Fransız yönetimi altındaki dönem oldukça kısa olmasına rağmen (1798-1800), bu dönemin Malta kültürü üzerindeki etkisi çok önemlidir. Bazı Fransız kelimeleri ve ifadeleri Malta diline dahil edilmiştir. Örneğin;  Bonakh (“iyi günler”) ve bonswa (“iyi akşamlar”) gibi kelimeler bugün hala kullanılmaktadır. Malta’ya Napolyon tarafından altı gün içinde bir Anayasa ilan edildi, kölelik kaldırıldı, bir orta öğretim sistemi kuruldu, üniversite sistemi neredeyse tamamen revize edildi ve Malta’nın yasal sistemi yeni bir Medeni Kanun uyarınca geliştirildi.
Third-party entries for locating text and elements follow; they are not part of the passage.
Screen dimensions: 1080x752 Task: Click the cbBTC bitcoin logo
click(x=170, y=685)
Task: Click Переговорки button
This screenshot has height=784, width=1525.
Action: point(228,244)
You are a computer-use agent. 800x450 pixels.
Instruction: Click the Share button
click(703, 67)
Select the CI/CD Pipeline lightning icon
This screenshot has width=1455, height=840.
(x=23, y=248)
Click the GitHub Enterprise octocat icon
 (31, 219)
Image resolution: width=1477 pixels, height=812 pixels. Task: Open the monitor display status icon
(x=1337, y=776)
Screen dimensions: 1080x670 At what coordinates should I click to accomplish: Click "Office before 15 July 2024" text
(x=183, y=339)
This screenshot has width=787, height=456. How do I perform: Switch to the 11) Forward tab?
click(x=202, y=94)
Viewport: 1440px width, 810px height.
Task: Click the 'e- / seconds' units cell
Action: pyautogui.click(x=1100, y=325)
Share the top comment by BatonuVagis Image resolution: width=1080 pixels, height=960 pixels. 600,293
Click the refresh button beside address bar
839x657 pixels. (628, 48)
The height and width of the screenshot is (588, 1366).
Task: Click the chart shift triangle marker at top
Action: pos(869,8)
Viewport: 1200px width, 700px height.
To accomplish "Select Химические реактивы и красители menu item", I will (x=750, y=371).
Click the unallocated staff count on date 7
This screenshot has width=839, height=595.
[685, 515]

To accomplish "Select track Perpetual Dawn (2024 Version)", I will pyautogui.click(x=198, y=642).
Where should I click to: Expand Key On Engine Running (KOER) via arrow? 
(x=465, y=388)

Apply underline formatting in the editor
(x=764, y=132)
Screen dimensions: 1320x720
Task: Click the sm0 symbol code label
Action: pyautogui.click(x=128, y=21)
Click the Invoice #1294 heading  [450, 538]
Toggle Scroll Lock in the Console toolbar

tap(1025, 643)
Bununla birlikte, Fransız yönetimi sadece Malta ve halkına iyileştirmeler getirmedi. Malta kiliseleri, altın, gümüş ve değerli sanatlar açısından soyulduktan sonra arandı ve bu da bir dizi Malta vatanseverinin idam edilmesiyle sonuçlanan ayaklanmaya yol açmıştır.

  • Malta’daki İngilizler

Malta’nın kültürü, dili ve politikası 1800’lerden 1964’e kadar İngiliz yönetiminde köklü değişiklikler geçirdi. Malta’nın İngiliz İmparatorluğu’na eklenmesi, Malta halkının Fransızları Malta adalarından atmak için girişiminde bulunduğu gönüllü bir talepti.

Akdeniz’in merkezindeki stratejik konumu, Malta’yı İngiliz güçleri için mükemmel bir istasyon haline getirirken Süveyş Kanalı’nın açılması Malta’nın bir tedarik istasyonu ve deniz üssü olarak önemini daha da artırmıştır.

İngiliz egemenliği 1964’te sona ermiştir ancak Malta kültüründe izleri ve etkileri hala görülebilir. İngilizce kelimelerin Malta versiyonları genelde daha resmi bir dille kullanılırken, daha zengin aileler sıklıkla hanede kullanılan birincil dil olarak İngilizceyi kullanmaktadır ve hatta günümüzde Maltaca bilmeyen çocuklar yetiştirilmektedir.

  • Malta’nın Bağımsızlığı

21 Eylül 1964’te Malta bağımsızlığını kazandı, ancak İngiliz kuvvetleri on beş yıl daha adada kaldı. Bağımsızlıktaki bariz gurura rağmen, ayrılma her iki tarafta için de yine de hüzün verici bir olay olmuştur. İngilizlerin adadaki asıl kalıcı etkisi, İngilizcenin hala Malta’da oynadığı merkezi rolde görülebilir: İngilizce, Malta’nın iki resmi dilden biridir ve Malta Üniversitesi’nin derslerin çoğu İngilizce dilindedir. Ayrıca, her gün yayınlanan üç İngiliz gazetesi bulunmaktadır ve çeşitli radyo ve televizyon istasyonları, bugün burada yaşayan iki dilli topluma hitap eden İngilizce programlar yayınlamaktadır.

Kısacası toparlamak gerekirse binlerce yıllık bir kültüre sahip olan bu ülkede pek çok başka medeniyetin etkisini kolayca görebilirsiniz. Hayatın her alanında görebileceğiniz bu etkilerin harmonisi sizi fazlasıyla etkileyecektir. Bu sebeple bu ülkeye hemen bir gezi düzenleyin ve binlerce yıl içinde oluşmuş olan bu inanılmaz kültürü mutlaka ziyaret edin.

İngilizlerden, Fransızlara ve hatta Araplara kadar bu uçsuz kültür karması sizi içine çekecek ve ülkenin hem mimari hem de doğal güzellikleri ile sizi büyüleyecek. Eğitim, iş ya da her ne amaçla olursa olsun bu ülkeyi mutlaka görün!